Paul Ramsey pramsey at opengeo.org
Sun Dec 26 22:22:18 PST 2010


You need to do your analysis in a projected coordinate system, not geographics.

CREATE TABLE my_new_texas_roads AS
SELECT ST_Transform(the_geom, 3081) as the_geom, other_attributes
FROM texas_roads;

EPSG:3081 should be a good coordinate system for working with your Texas data.

 http://spatialreference.org/ref/epsg/3081/

Not that the units are meters, so perform the appropriate linear
transformations when looking for mile markers.

Paul

On Sun, Dec 26, 2010 at 4:35 PM, Aren Cambre <aren at arencambre.com> wrote:
> I am trying to determine mile markers along Texas highways.
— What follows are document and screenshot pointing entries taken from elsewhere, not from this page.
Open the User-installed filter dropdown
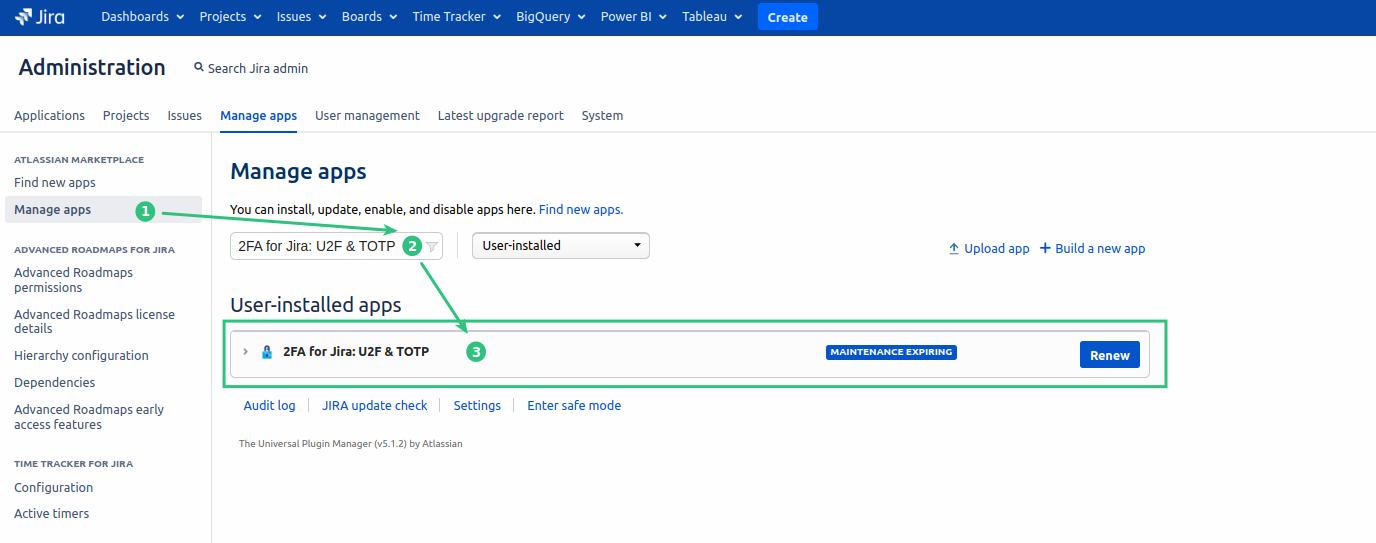The image size is (1376, 543). coord(560,245)
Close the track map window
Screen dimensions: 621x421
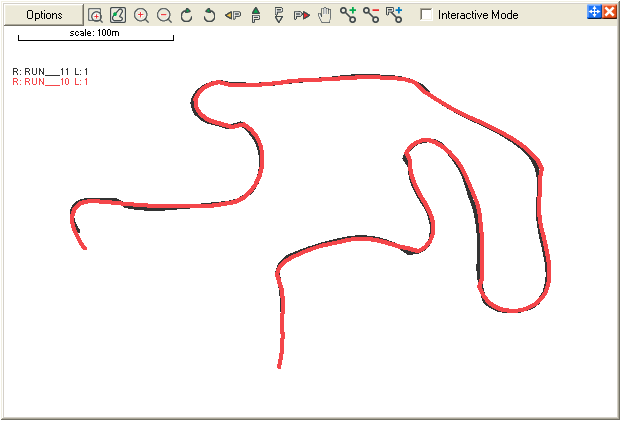tap(608, 12)
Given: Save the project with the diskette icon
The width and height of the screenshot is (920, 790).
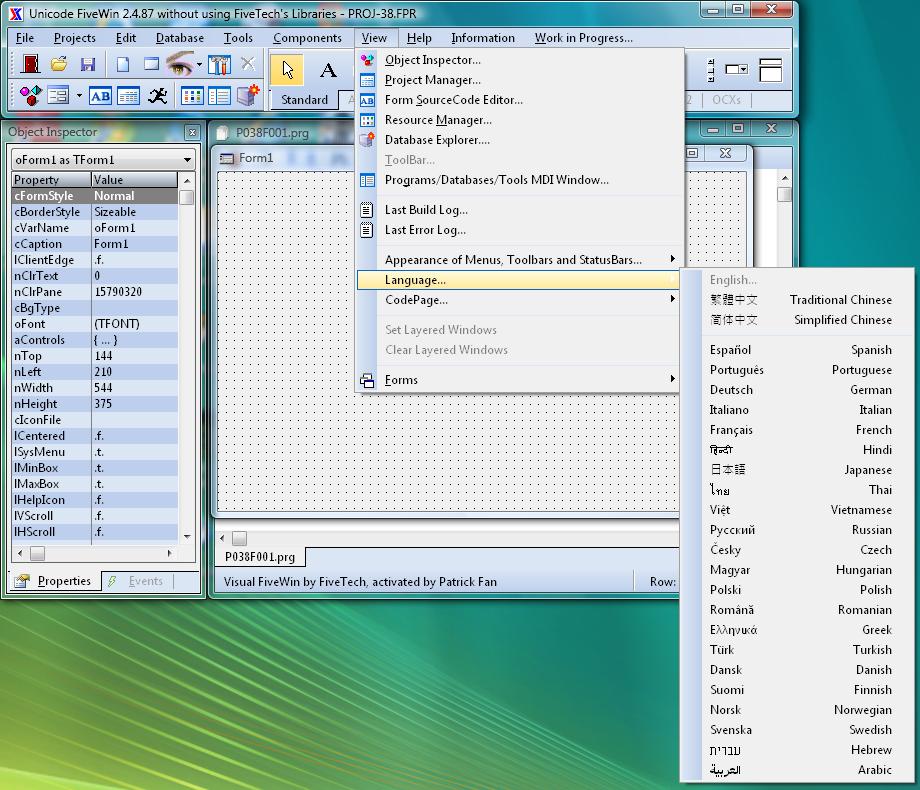Looking at the screenshot, I should pos(88,63).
My starting
> point is the ShapeFile TxDOT Roadways 2010
> at http://www.tnris.state.tx.us/datadownload/download.jsp. I've used
> shp2pgsql to get it into a PostGIS 1.52-enabled Postgres 9.01 database.
> I naively thought I could just figure out the number of miles per unit of
> latitude and then traverse each roadway, one mile at a time,
> using ST_Line_Interpolate_Point. However, predictably, the more
> "longitudinal" a route, the more error it shows when I compare my calculated
> mile markers to what Google Maps shows.
> Again, this is because I was using a consistent ratio of degrees to miles,
> so any route E-W component introduces errors.
> So here's the question--does PostGIS allow any way to traverse a route a set
> distance at a time? Specifically, is there a way I can traverse a route a
> mile at a time and then record the points at the end of each mile?
> I reviewed the functions available
> at http://postgis.refractions.net/documentation/manual-1.5/reference.html and
> am not seeing anything clear.
> In case it matters, the SHP's PRJ file says NAD83.